Malum, G7 ülkeleri ve bilhassa ABD uluslararası
ekonomipolitikte kendisiyle önemli görüş ayrılıkları içinde
olduğunu veya 2. Dünya Savaşı'ndan sonra kurulmuş uluslararası
düzene ters duruşu olduğunu düşündüğü ülkelere, 2000'li yıllarla
birlikte dozajını iyice arttırdığı, 'yaptırım' mekanizması
uygulamakta. Büyük bir bölümü Birleşmiş Milletler
(BM) kararı olmayan söz konusu yaptırımlar
uluslararası hukuk açısından tartışmaya açık durumda olmaları bir
yana, uluslararası ekonomipolitik sistemde bir dizi
'haksızlığı' da beraberinde getiriyor.

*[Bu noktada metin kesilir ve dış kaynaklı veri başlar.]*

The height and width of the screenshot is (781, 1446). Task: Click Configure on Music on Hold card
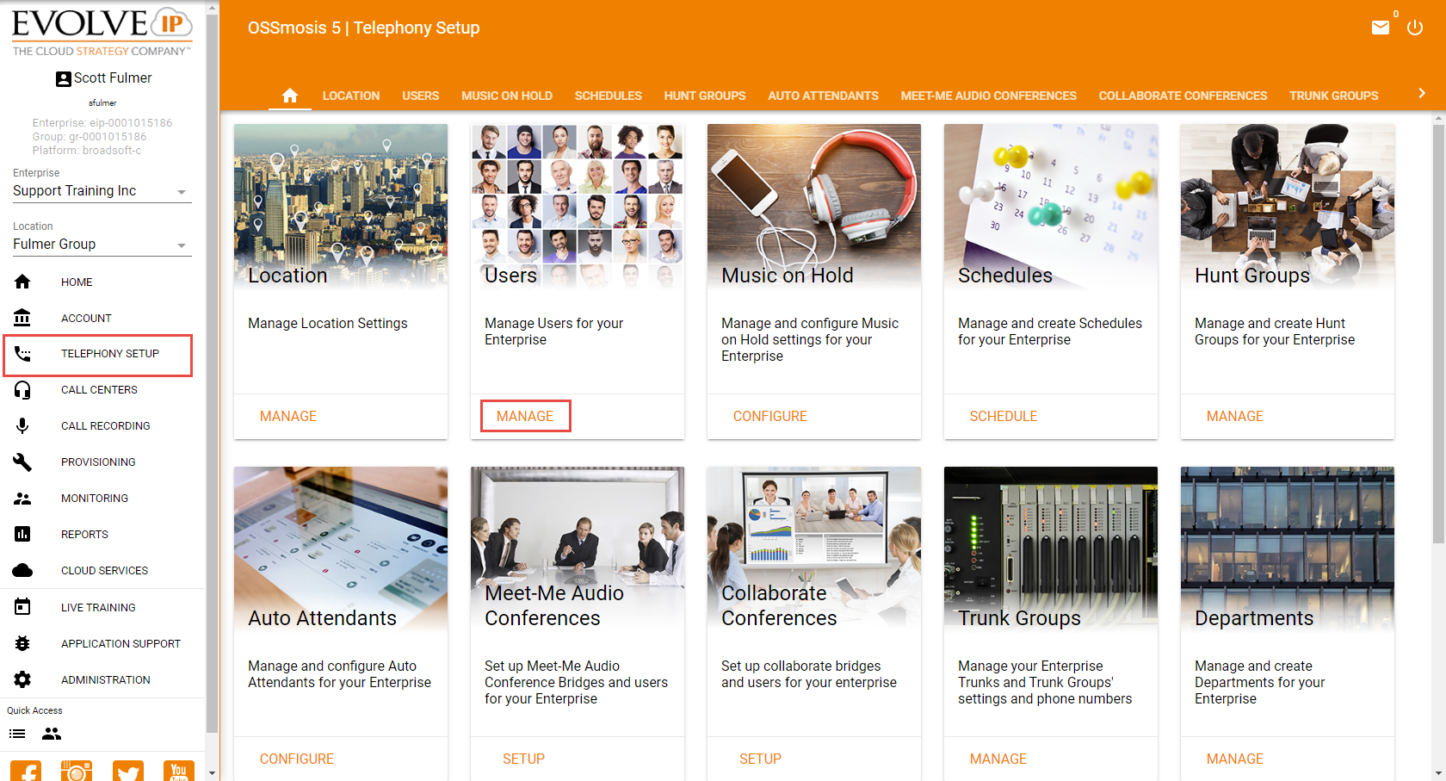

Çünkü, BM
kararı olmadan, salt bir ülkenin dikte etmesiyle uygulanan bu tür
yaptırımlar için, yine aynı ülke dost ve müttefik gördüğü ülkelere
bazı esneklikler de tanıyabiliyor.
Oysa, söz konusu yaptırım bir BM kararı olsa ve dünya ülkelerinin
ortak tavrını temsil ediyor olsa, ülkeler arasında 'haksız
rekabebet'e sebep olacak uygulamalar söz konusu olmaz.
İşin daha da tuhaf olan yönü, söz konusu yaptırım bir BM kararı
olmadığından, buna uymak adına bir zorunluluğu olmadığını belirten
kimi ülkelere de 'gözdağı' verilebilirken, aynı
şekilde uymayacağını...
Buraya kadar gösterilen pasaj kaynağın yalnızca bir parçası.